WHAT YOU NEED TO DO
Whenever a line below includes the word "with", copy that line.

==== INPUT FOR THIS TASK

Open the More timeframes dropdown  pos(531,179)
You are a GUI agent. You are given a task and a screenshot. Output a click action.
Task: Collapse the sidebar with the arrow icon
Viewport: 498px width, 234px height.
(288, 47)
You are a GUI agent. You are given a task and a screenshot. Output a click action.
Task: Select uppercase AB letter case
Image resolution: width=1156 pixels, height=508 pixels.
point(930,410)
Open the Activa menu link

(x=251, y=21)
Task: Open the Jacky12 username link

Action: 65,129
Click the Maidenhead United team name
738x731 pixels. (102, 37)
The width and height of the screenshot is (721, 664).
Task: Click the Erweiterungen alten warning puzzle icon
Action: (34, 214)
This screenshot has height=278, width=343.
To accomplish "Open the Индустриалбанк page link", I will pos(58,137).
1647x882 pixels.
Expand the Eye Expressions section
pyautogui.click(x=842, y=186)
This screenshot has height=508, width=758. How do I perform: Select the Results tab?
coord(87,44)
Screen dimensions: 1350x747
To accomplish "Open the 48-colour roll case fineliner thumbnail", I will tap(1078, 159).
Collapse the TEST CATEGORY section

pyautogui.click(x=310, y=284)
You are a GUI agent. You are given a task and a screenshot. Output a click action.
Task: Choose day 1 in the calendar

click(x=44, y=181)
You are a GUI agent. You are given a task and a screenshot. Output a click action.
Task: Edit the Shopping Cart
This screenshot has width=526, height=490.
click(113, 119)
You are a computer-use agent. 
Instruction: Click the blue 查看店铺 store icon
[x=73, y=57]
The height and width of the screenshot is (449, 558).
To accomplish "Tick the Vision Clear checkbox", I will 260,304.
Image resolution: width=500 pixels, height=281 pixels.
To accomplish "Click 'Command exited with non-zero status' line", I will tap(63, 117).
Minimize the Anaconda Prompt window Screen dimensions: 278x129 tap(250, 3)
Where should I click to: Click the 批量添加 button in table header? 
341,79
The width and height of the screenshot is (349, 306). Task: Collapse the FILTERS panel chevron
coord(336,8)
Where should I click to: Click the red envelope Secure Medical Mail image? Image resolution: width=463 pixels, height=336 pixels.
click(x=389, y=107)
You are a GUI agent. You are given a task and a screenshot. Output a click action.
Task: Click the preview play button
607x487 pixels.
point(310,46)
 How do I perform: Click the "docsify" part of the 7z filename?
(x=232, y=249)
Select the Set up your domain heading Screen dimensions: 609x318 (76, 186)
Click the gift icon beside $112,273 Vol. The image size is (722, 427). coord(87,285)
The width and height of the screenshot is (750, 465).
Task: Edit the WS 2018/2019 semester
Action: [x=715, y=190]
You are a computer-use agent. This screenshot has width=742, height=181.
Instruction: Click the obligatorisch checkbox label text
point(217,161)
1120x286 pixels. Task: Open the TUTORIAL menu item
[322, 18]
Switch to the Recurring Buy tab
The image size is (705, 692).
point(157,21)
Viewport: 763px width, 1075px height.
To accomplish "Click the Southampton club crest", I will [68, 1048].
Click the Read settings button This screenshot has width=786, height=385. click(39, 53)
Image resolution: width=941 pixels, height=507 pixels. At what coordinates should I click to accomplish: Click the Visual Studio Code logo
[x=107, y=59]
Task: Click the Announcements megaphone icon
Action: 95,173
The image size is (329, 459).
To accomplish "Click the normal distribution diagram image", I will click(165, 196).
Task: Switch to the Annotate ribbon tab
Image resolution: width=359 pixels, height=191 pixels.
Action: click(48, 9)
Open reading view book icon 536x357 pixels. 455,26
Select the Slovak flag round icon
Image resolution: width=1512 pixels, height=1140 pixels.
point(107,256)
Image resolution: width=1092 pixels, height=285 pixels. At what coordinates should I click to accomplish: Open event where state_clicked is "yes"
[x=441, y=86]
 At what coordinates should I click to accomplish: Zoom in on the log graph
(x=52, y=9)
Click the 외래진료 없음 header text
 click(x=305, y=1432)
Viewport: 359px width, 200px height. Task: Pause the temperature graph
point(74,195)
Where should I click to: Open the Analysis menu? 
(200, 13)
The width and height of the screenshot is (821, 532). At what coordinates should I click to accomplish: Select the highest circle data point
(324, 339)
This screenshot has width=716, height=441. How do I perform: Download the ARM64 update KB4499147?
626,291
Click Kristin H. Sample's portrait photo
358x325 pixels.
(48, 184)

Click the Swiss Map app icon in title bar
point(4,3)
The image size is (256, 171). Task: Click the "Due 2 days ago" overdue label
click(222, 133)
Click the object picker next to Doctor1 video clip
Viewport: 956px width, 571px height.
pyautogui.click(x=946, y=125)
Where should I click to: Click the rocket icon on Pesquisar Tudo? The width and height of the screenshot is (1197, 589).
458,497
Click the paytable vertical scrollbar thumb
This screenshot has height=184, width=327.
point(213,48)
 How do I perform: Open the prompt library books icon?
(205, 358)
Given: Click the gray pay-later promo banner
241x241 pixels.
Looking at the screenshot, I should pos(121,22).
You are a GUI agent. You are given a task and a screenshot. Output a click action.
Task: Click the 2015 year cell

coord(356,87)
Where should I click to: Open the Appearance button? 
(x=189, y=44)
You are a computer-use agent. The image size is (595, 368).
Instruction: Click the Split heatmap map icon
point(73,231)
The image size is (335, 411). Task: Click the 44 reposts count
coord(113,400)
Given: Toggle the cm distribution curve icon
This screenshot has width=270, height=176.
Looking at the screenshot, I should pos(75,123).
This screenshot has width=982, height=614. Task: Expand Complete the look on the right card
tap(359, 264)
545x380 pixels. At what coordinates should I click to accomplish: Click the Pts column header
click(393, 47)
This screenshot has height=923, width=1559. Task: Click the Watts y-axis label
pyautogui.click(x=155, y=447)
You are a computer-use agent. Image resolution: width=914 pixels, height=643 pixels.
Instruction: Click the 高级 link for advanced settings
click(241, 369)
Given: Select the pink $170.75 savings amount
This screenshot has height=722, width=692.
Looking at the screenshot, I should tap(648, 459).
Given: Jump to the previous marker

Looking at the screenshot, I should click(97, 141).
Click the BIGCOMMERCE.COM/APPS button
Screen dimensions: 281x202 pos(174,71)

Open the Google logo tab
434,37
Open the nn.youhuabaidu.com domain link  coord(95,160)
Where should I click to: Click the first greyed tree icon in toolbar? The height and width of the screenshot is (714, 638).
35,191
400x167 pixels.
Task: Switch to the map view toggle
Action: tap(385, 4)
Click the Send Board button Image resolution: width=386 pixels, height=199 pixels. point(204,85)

========

OUTPUT FOR THIS TASK
Task: Collapse the sidebar with the arrow icon
To accomplish "Click 'Command exited with non-zero status' line", I will tap(63, 117).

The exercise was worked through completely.